What you will do: Your reply must contain the full listing below, reproduced exactly, but no pictures.

Entries provided:
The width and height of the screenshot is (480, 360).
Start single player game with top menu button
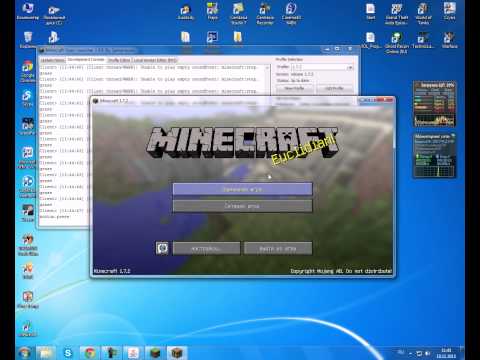tap(242, 189)
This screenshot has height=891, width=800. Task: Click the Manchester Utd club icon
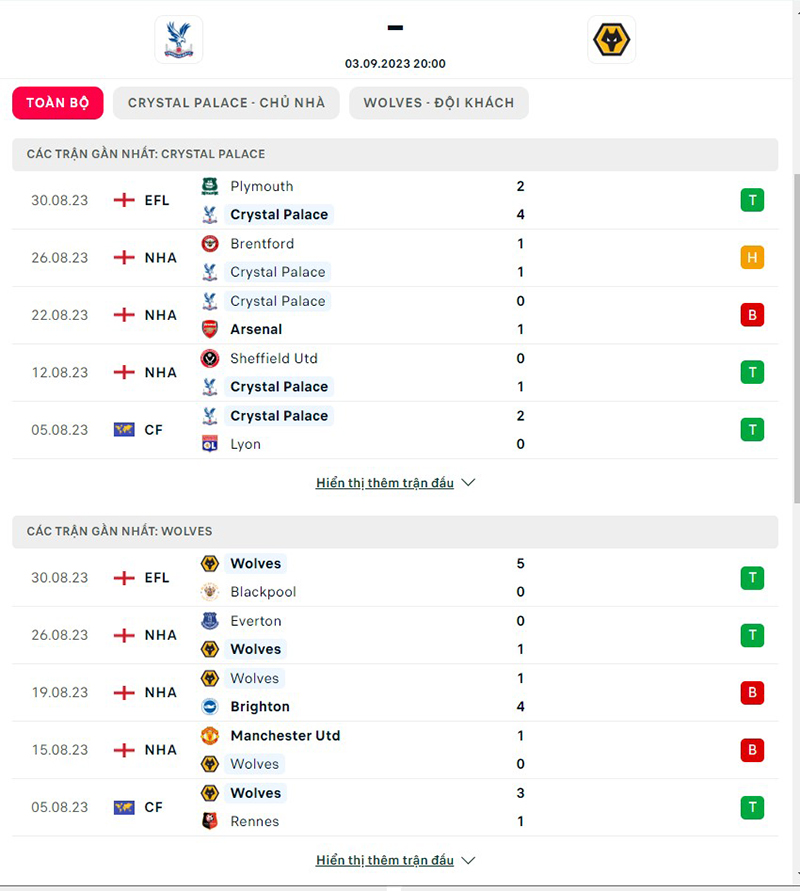point(210,735)
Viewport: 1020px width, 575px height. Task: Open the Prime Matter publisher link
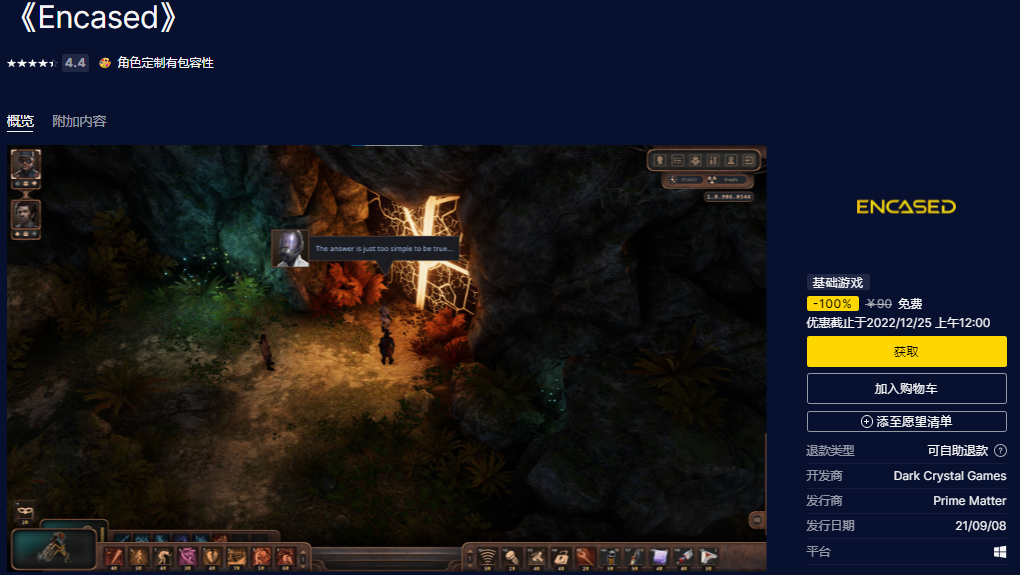click(969, 501)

Output for this exercise:
The width and height of the screenshot is (480, 360).
Start single player game with top menu button
tap(242, 189)
This screenshot has height=891, width=800. Task: Click the Manchester Utd club icon
point(210,735)
Viewport: 1020px width, 575px height. Task: Open the Prime Matter publisher link
click(969, 501)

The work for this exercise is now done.